After finding the line that contains "Where should I click to: Click the blue" in the material below, print that line and all subsequent lines exactly, up to and including the last.
****************
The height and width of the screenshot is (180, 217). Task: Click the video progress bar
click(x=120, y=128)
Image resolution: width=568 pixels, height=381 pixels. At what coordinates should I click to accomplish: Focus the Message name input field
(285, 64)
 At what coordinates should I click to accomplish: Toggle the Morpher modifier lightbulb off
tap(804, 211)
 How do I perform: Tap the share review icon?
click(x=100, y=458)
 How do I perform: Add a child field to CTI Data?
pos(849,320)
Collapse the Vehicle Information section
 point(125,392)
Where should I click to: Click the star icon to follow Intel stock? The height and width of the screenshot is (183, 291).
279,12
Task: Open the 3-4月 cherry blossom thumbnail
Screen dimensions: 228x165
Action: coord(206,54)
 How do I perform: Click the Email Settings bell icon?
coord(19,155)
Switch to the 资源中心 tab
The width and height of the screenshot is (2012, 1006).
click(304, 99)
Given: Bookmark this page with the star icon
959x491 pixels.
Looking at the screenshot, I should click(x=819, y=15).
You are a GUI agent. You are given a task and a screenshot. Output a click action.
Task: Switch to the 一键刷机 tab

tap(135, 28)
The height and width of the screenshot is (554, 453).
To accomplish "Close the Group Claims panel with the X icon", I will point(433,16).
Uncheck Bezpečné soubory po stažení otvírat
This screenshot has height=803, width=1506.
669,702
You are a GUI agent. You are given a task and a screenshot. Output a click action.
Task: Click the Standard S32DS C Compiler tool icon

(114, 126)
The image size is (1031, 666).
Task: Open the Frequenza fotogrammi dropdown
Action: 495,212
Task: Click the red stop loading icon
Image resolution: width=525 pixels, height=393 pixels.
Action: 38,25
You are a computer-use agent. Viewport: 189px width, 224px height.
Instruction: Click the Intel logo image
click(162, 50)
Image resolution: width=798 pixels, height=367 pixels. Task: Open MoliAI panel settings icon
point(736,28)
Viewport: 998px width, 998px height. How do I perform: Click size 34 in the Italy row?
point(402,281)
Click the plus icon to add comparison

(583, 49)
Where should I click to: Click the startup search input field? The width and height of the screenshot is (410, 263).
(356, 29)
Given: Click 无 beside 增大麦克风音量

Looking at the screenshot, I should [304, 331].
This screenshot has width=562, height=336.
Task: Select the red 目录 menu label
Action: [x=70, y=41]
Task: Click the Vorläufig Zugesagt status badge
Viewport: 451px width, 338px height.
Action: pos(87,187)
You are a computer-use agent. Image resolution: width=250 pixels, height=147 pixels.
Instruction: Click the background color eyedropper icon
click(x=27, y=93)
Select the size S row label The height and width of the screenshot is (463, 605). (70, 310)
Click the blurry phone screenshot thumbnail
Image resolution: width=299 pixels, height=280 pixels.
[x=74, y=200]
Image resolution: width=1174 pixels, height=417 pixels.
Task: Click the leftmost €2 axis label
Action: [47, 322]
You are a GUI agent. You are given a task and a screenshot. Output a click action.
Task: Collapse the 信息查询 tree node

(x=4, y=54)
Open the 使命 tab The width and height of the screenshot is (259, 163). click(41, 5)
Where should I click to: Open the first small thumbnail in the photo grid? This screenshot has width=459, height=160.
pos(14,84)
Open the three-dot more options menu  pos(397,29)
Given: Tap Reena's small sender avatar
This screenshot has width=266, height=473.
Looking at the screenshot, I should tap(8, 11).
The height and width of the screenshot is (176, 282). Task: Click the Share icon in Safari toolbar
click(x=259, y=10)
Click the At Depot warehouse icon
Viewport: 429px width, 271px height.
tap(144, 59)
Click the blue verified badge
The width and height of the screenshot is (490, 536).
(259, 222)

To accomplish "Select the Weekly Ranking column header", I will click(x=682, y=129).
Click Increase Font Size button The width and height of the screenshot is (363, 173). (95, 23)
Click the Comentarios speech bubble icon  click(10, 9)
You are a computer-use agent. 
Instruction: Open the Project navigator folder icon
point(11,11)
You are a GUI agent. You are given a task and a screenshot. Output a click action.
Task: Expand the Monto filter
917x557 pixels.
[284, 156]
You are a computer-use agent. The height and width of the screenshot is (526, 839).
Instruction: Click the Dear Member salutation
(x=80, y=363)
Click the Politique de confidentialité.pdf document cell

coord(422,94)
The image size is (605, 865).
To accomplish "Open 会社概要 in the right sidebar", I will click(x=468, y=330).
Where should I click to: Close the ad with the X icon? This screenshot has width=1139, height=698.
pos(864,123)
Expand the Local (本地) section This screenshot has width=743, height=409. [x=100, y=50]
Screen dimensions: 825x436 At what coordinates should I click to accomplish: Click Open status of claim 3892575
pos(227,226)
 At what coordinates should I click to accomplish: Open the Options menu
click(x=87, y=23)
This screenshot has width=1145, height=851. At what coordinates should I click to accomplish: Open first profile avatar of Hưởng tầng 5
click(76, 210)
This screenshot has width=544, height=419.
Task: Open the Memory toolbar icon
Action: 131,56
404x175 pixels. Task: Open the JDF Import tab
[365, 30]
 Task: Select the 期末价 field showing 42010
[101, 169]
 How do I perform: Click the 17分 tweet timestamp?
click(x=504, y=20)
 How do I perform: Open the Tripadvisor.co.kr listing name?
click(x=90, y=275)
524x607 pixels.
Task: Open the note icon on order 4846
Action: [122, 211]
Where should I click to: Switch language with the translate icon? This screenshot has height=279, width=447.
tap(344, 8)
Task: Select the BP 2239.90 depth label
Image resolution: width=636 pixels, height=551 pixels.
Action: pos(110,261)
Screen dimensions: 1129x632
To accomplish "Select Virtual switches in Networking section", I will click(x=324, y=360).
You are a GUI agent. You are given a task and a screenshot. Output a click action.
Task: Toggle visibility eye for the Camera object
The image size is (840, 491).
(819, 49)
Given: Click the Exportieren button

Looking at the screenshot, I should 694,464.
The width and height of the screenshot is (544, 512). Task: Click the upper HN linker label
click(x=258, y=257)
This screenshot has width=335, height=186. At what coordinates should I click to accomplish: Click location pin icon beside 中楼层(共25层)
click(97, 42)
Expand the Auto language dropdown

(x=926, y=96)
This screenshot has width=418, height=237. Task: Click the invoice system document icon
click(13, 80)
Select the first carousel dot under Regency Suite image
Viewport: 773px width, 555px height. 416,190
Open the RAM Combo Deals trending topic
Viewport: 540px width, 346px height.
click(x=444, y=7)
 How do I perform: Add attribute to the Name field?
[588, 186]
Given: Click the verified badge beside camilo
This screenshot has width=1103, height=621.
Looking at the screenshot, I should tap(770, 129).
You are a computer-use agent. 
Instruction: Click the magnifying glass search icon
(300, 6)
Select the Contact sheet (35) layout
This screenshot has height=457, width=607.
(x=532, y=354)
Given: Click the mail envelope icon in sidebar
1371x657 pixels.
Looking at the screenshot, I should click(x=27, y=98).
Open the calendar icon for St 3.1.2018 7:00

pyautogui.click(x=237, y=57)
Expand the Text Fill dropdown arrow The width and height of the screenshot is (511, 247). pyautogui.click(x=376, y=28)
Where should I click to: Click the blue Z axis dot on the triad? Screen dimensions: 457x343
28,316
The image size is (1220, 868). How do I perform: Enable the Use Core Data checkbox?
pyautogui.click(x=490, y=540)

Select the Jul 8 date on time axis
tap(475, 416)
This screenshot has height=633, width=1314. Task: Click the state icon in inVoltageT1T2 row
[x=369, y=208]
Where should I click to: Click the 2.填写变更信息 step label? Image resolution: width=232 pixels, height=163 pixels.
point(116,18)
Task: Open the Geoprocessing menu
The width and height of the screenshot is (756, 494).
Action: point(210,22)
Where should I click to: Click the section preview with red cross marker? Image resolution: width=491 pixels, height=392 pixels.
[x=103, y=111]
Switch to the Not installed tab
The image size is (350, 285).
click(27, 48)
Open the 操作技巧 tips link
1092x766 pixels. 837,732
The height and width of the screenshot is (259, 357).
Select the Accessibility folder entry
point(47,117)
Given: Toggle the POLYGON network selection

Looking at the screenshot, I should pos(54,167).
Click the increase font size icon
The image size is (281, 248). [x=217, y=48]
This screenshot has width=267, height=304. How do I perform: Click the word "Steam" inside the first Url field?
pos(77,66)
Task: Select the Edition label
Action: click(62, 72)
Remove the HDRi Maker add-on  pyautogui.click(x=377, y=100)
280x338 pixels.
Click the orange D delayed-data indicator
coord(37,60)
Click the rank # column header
****************
**WRITTEN ANSWER**
Where should I click to: Click the blue Z axis dot on the triad? Screen dimensions: 457x343
28,316
The image size is (1220, 868). How do I perform: Enable the Use Core Data checkbox?
pyautogui.click(x=490, y=540)

Select the Jul 8 date on time axis
tap(475, 416)
This screenshot has height=633, width=1314. Task: Click the state icon in inVoltageT1T2 row
[x=369, y=208]
Where should I click to: Click the 2.填写变更信息 step label? Image resolution: width=232 pixels, height=163 pixels.
point(116,18)
Task: Open the Geoprocessing menu
The width and height of the screenshot is (756, 494).
Action: point(210,22)
Where should I click to: Click the section preview with red cross marker? Image resolution: width=491 pixels, height=392 pixels.
[x=103, y=111]
Switch to the Not installed tab
The image size is (350, 285).
click(27, 48)
Open the 操作技巧 tips link
1092x766 pixels. 837,732
The height and width of the screenshot is (259, 357).
Select the Accessibility folder entry
point(47,117)
Given: Toggle the POLYGON network selection

Looking at the screenshot, I should pos(54,167).
Click the increase font size icon
The image size is (281, 248). [x=217, y=48]
This screenshot has width=267, height=304. How do I perform: Click the word "Steam" inside the first Url field?
pos(77,66)
Task: Select the Edition label
Action: click(62, 72)
Remove the HDRi Maker add-on  pyautogui.click(x=377, y=100)
280x338 pixels.
Click the orange D delayed-data indicator
coord(37,60)
Click the rank # column header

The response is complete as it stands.